The authors of the report say companies involved in the production of nuclear weapons received new contracts worth just less than $7.9 billion in 2023. Analysis of data gathered over the past five years shows that the nuclear-armed states collectively spent $387 billion on their nuclear arsenals.
“There has been a notable upward trend in the amount of money devoted to developing these most inhumane and destructive of weapons over the past five years, which is now accelerating,” Sanders-Zakre said. “All this money is not improving global security. In fact, it is threatening people wherever they live.”
Arms control experts share these concerns and warn of the dangers of a new arms race as the nuclear powers build up their arsenals in defiance of the spirit of the Treaty on the Non-Proliferation of Nuclear Weapons, which aims to prevent the spread of nuclear weapons and weapons technology.
A report in the May issue of Foreign Affairs magazine cites Washington’s concerns about China’s rapidly expanding nuclear arsenal. According to Pentagon estimates, “Under Chinese President Xi Jinping, Beijing is on track to amass 1,000 nuclear warheads by 2030, up from around 200 in 2019.”
A 2023 report by the Congressional Commission on the Strategic Posture of the United States insists that China’s nuclear expansion should prompt U.S. policymakers to “re-evaluate the size and composition of the U.S. nuclear force.”
The commission also expressed disquiet at Russia’s increasingly aggressive behavior, “including the unprecedented growth of its nuclear forces, diversification and expansion of its theater-based nuclear systems, the invasion of Ukraine in 2014 and subsequent full-scale invasion in February 2022.”
International anxiety about an accidental or deliberate tactical nuclear attack by Russia was on display this past weekend at the G7 summit in Italy and at the peace summit for Ukraine in Switzerland.
In their final communique, the G7 leaders condemned Russia’s “blatant breach of international law” affirming that “in this context, threats by Russia of nuclear weapons use, let alone any use of nuclear weapons by Russia in the context of its war of aggression against Ukraine, would be inadmissible.”

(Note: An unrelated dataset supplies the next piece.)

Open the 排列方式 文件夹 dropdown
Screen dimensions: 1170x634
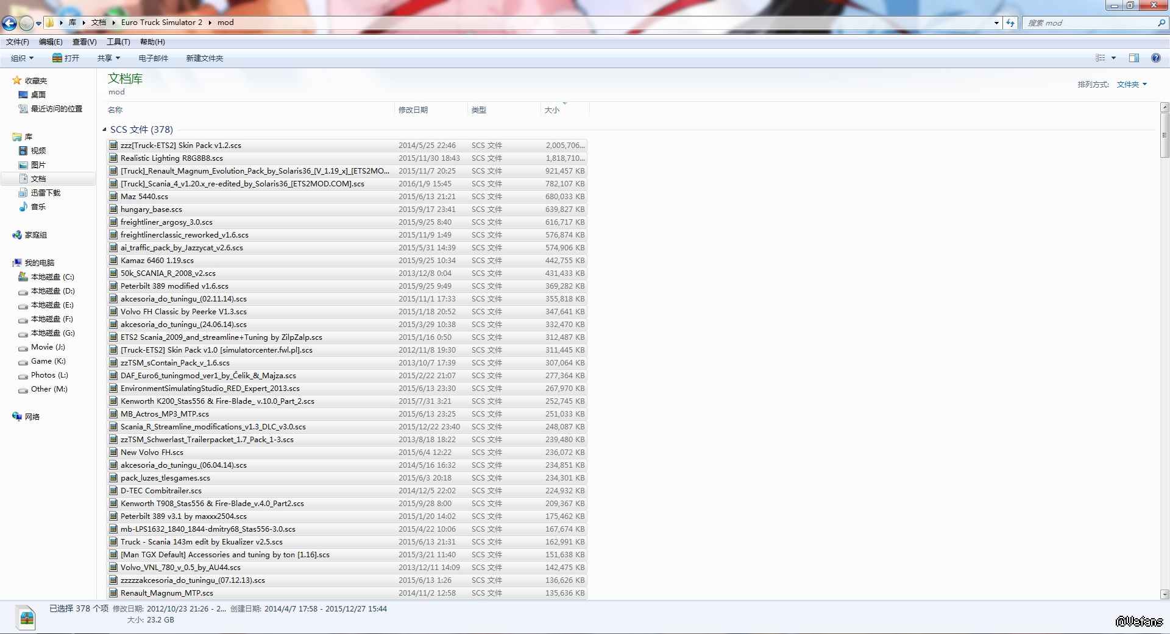point(1131,84)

This sentiment was mirrored in a final declaration signed by most of the 100 countries that attended the Ukrainian peace conference. Notable holdouts included India, Indonesia, Mexico, Saudi Arabia and South Africa.
Referring to Russia’s invasion of Ukraine, ICAN Executive Director Melissa Parke warned, “This war has increased nuclear tensions between Russia and the West to their highest level since the Cold War and there is now a real threat of nuclear conflict as a result of Russia’s numerous overt and tacit nuclear threats.”

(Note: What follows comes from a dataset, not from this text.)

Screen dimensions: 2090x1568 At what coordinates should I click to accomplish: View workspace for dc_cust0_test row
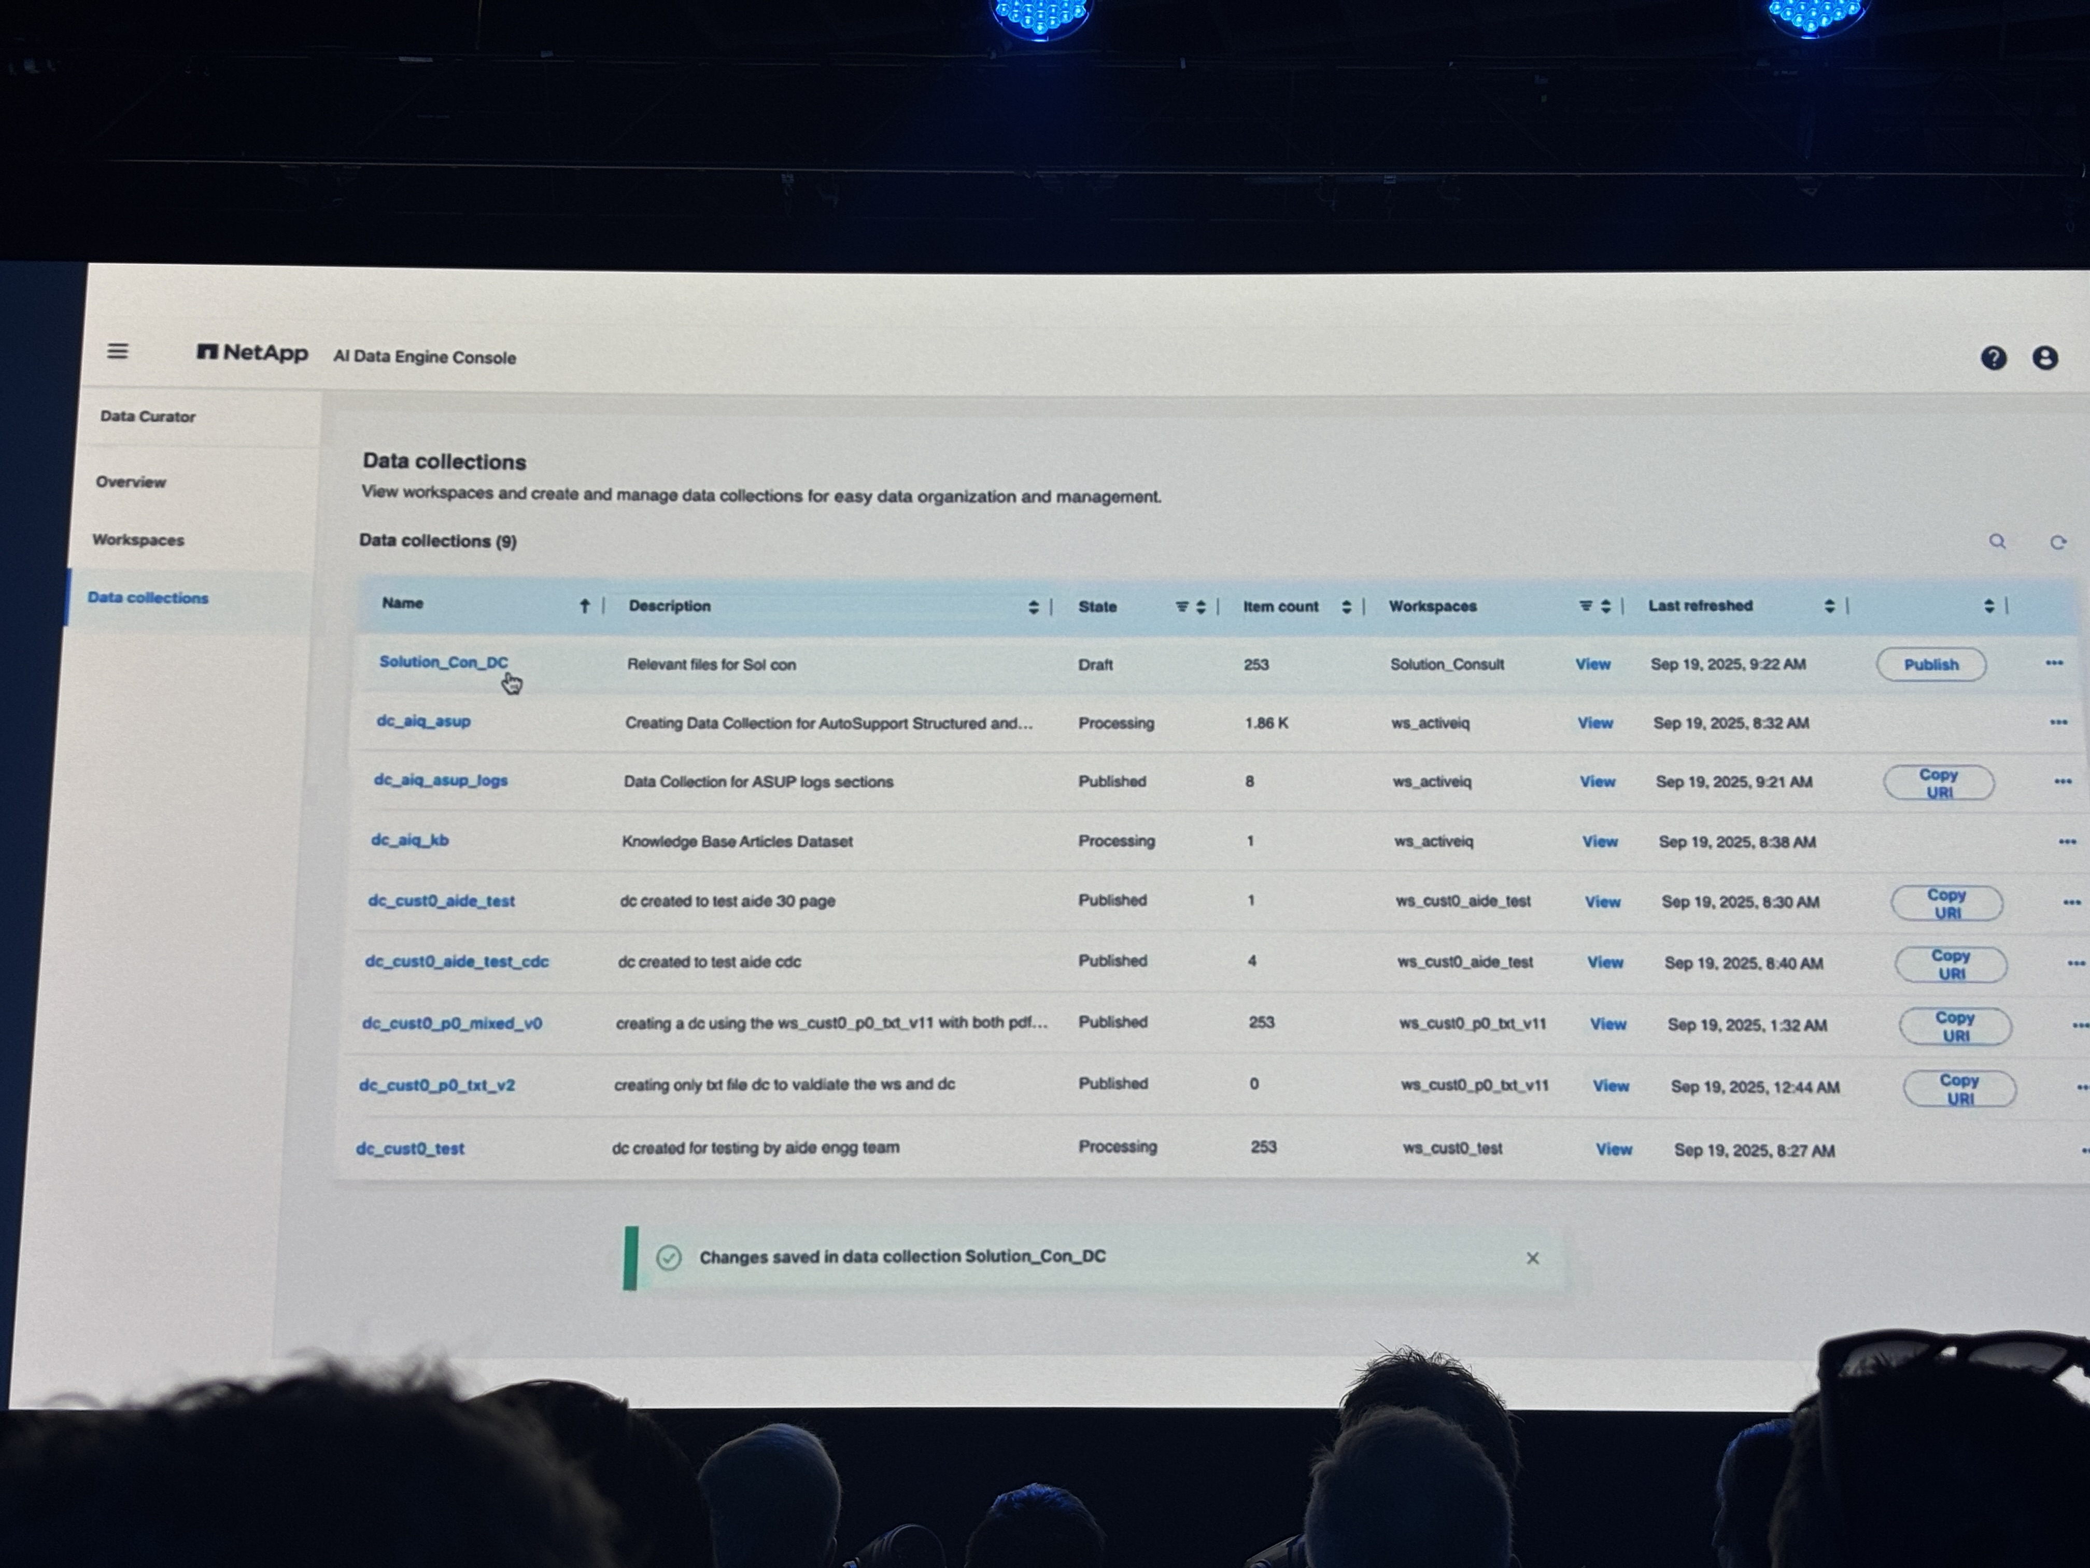click(x=1613, y=1149)
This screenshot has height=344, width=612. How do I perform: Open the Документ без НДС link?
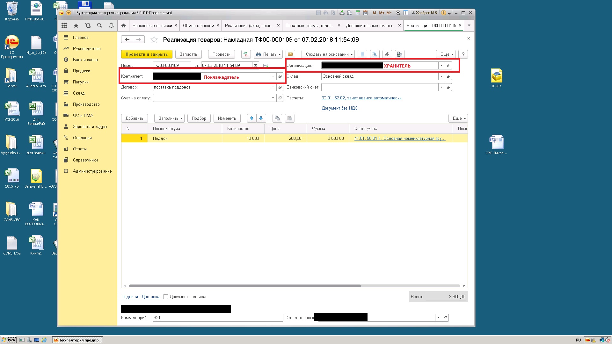click(x=339, y=108)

ICAN’s report, which profiles 20 countries involved in the production, maintenance and development of nuclear weapons, notes that “Altogether there is $335 billion in outstanding contracts related to nuclear weapons work.”
While the report shows significant growth in nuclear spending over the last five years, Susi Snyder, ICAN’s program coordinator and report co-author, observes “there also has been growth in global resistance to these weapons of mass destruction.”
“The Treaty on the Prohibition of Nuclear Weapons has signatures from nearly 100 countries. One-hundred-eleven investors representing about $5 trillion in assets stated their support for the treaty,” she said.
“They demanded that more efforts be made to exclude the nuclear weapons industry from their business until these countries stop doing things prohibited by the treaty,” she said, noting the treaty is “a clear pathway forward.”
“It is a way to reduce tensions, to condemn threats, and to stop this new nuclear arms race that we have illustrated here before it surges any further out of control,” she said.